■ **GOAL OF THE EXERCISE**: Taking the line with "Task: Click the Feifa uploader name" as the first and the last line of the listing as the final one, please copy exactly those lines and no others, without pictures.

◆ ◆ ◆ ◆ ◆ ◆ ◆

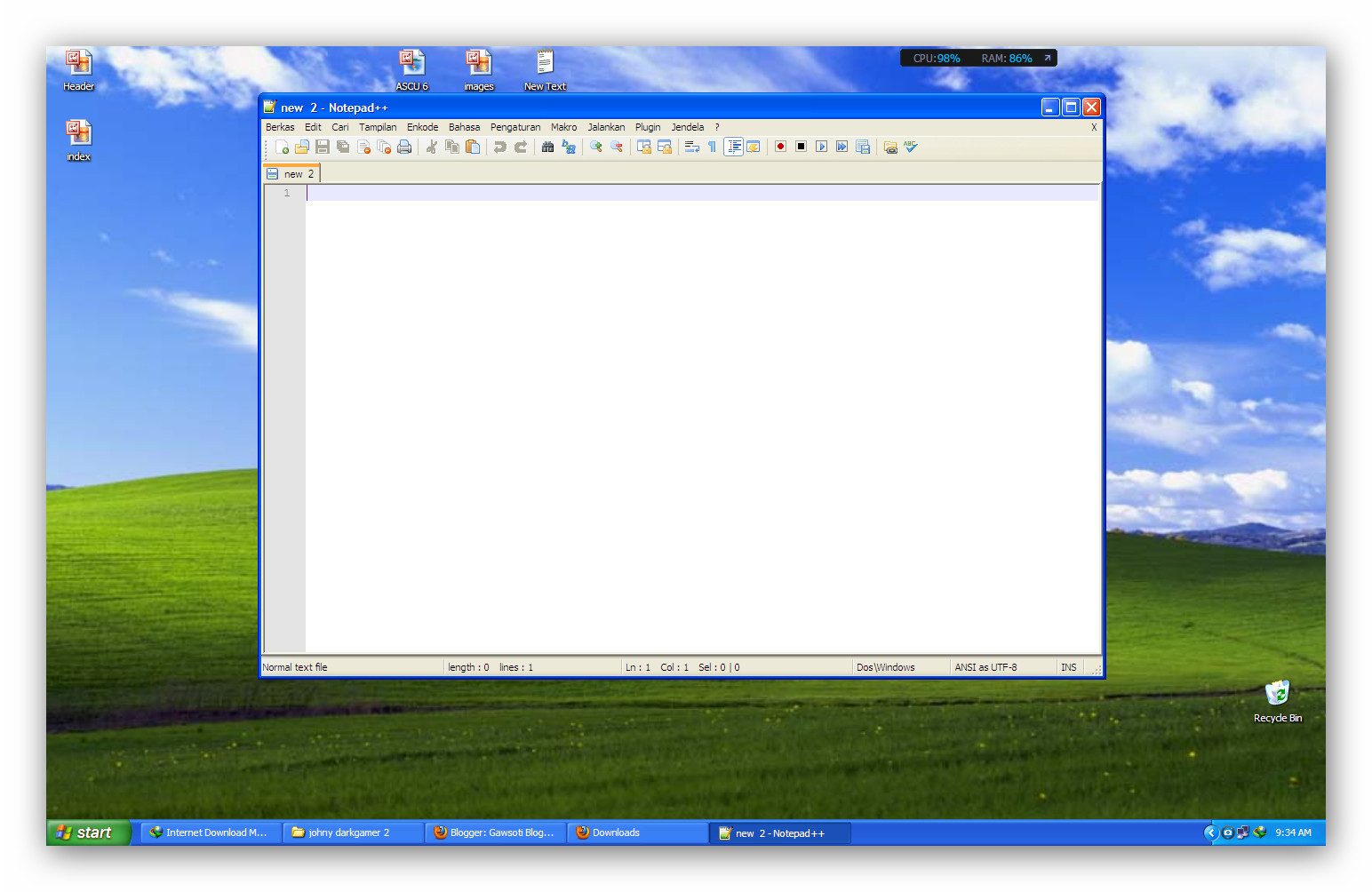The image size is (1372, 892).
Task: Toggle word wrap on the toolbar
Action: [692, 147]
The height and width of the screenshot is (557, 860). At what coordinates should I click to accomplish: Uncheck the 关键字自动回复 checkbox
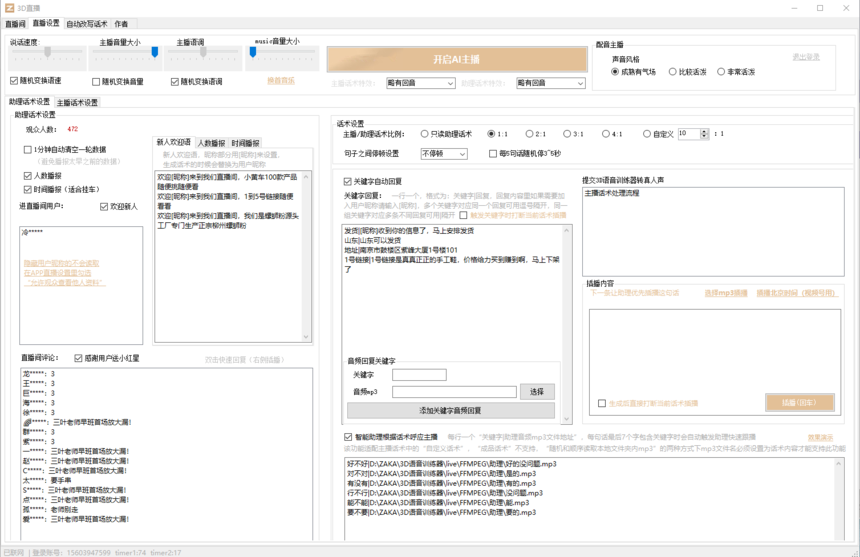[347, 181]
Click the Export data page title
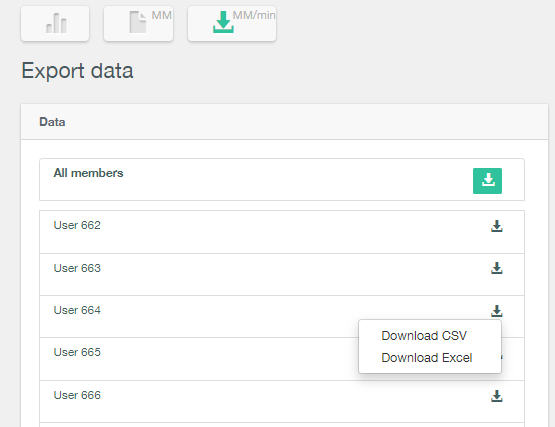This screenshot has width=555, height=427. click(x=77, y=70)
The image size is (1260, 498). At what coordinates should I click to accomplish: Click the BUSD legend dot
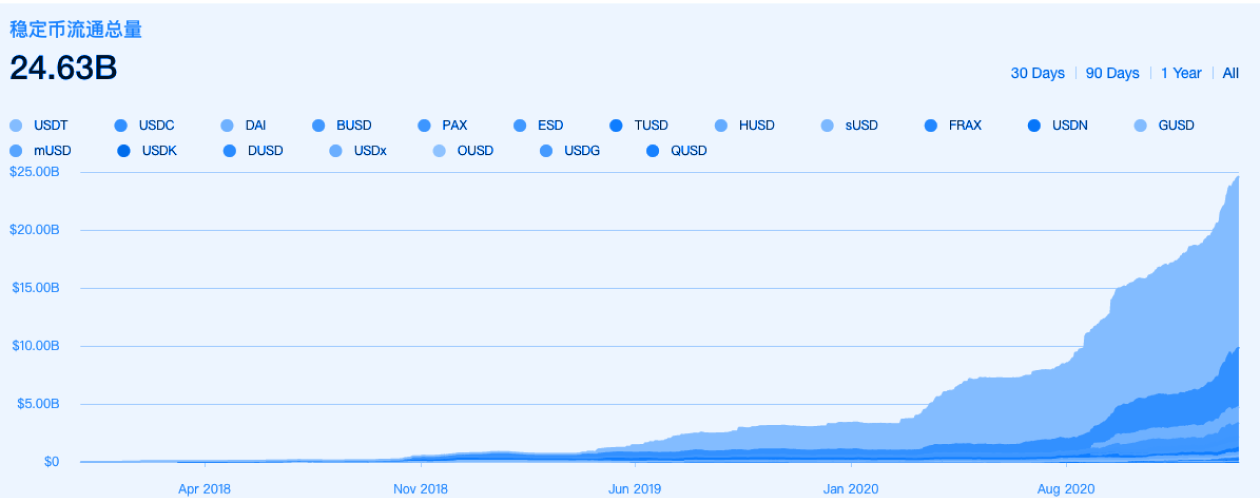click(319, 126)
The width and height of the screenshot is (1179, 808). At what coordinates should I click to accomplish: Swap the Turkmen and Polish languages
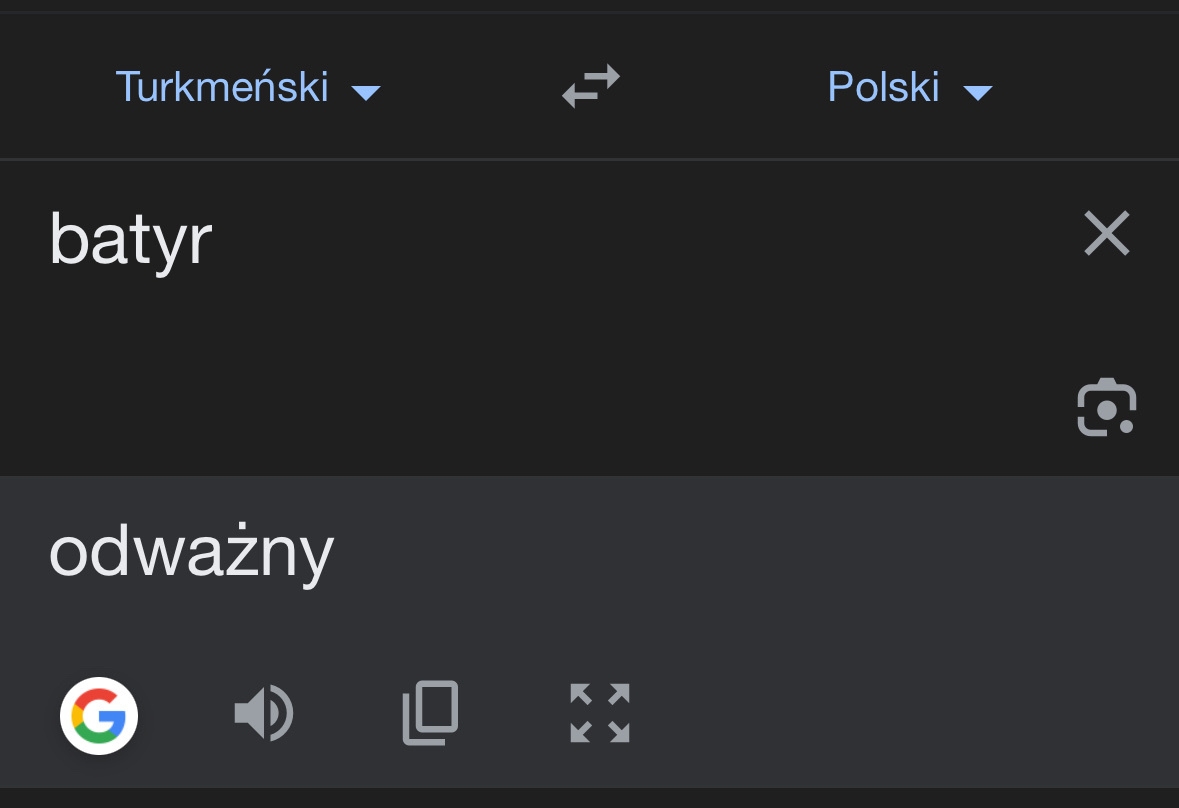(591, 87)
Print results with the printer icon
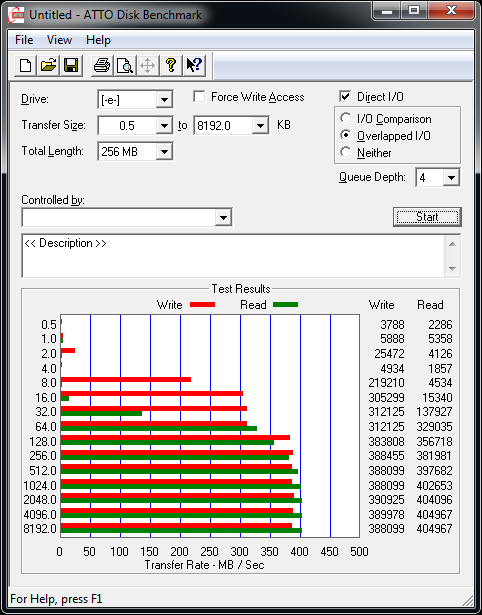Screen dimensions: 482x615 (102, 65)

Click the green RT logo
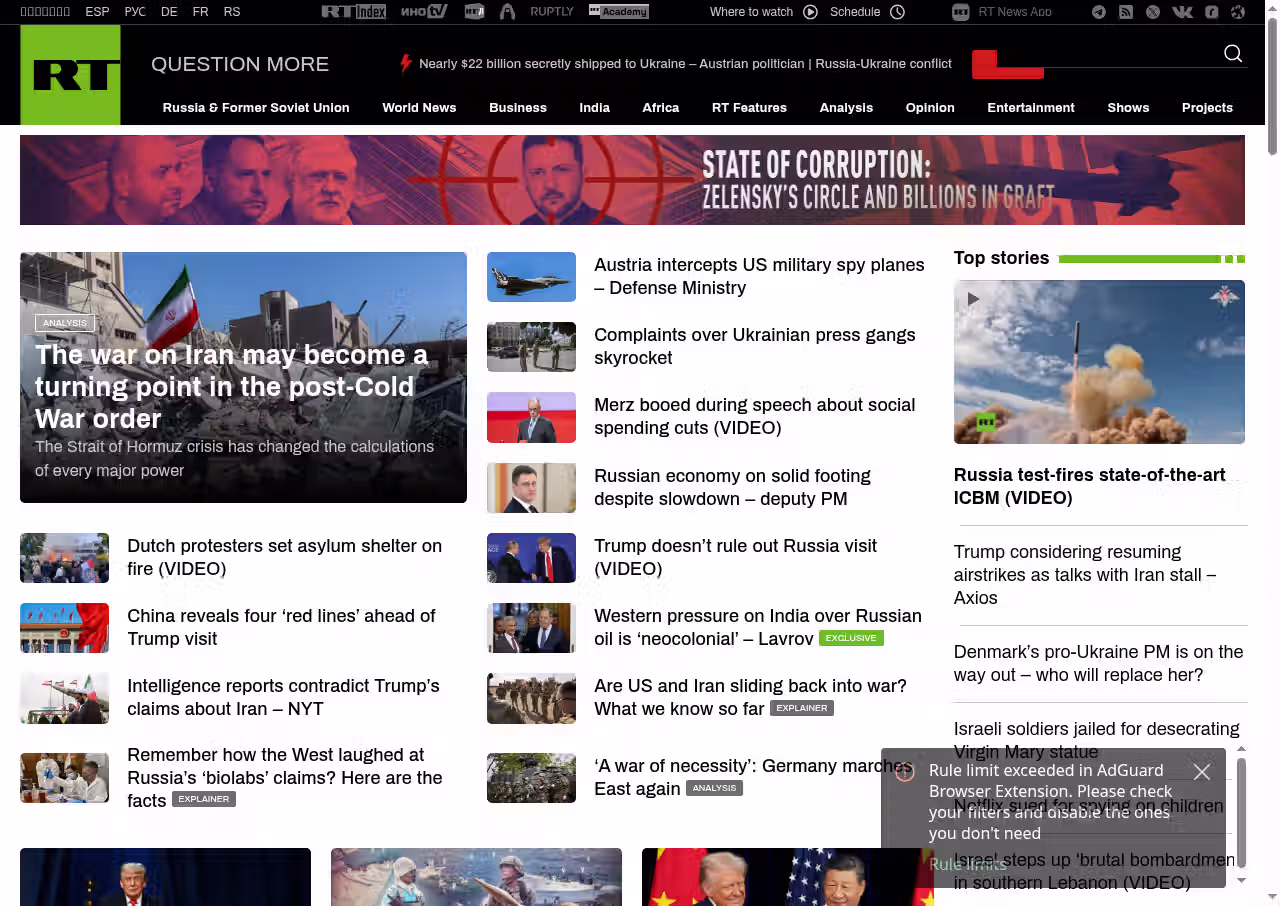point(70,75)
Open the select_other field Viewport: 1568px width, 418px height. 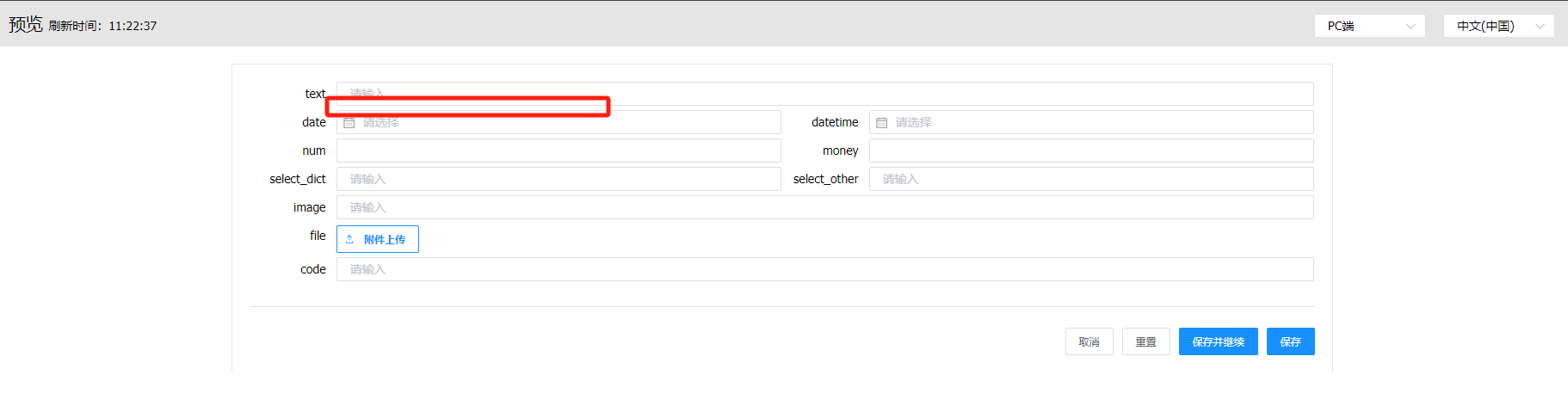(1090, 179)
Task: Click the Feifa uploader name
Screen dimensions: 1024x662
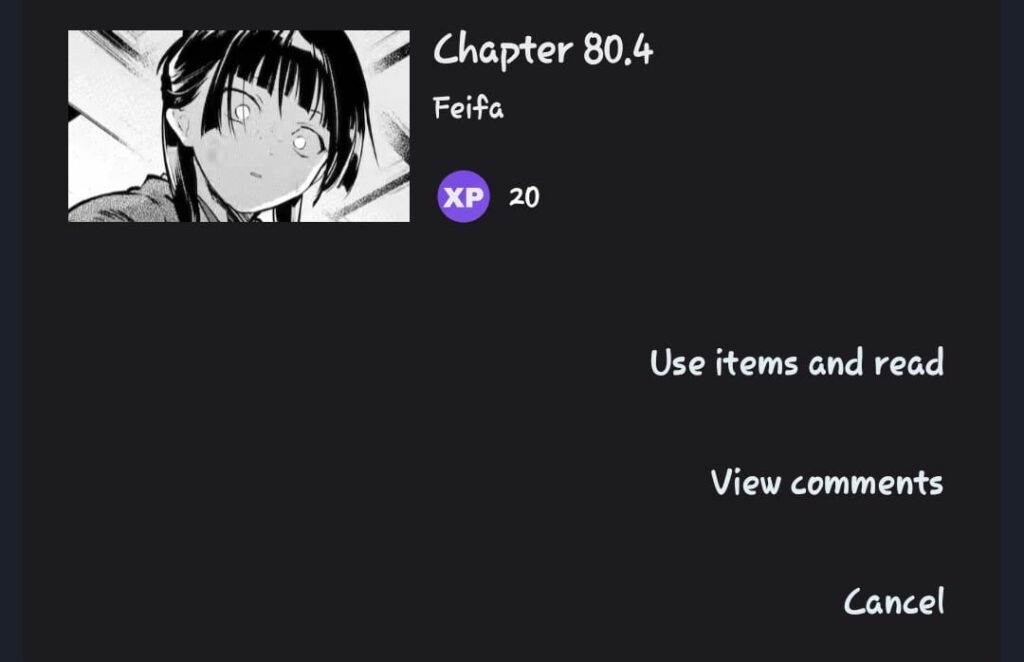Action: point(468,108)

◆ ◆ ◆ ◆ ◆ ◆ ◆

■ **EXPECTED ANSWER**:
Task: Click the Feifa uploader name
Screen dimensions: 1024x662
Action: point(468,108)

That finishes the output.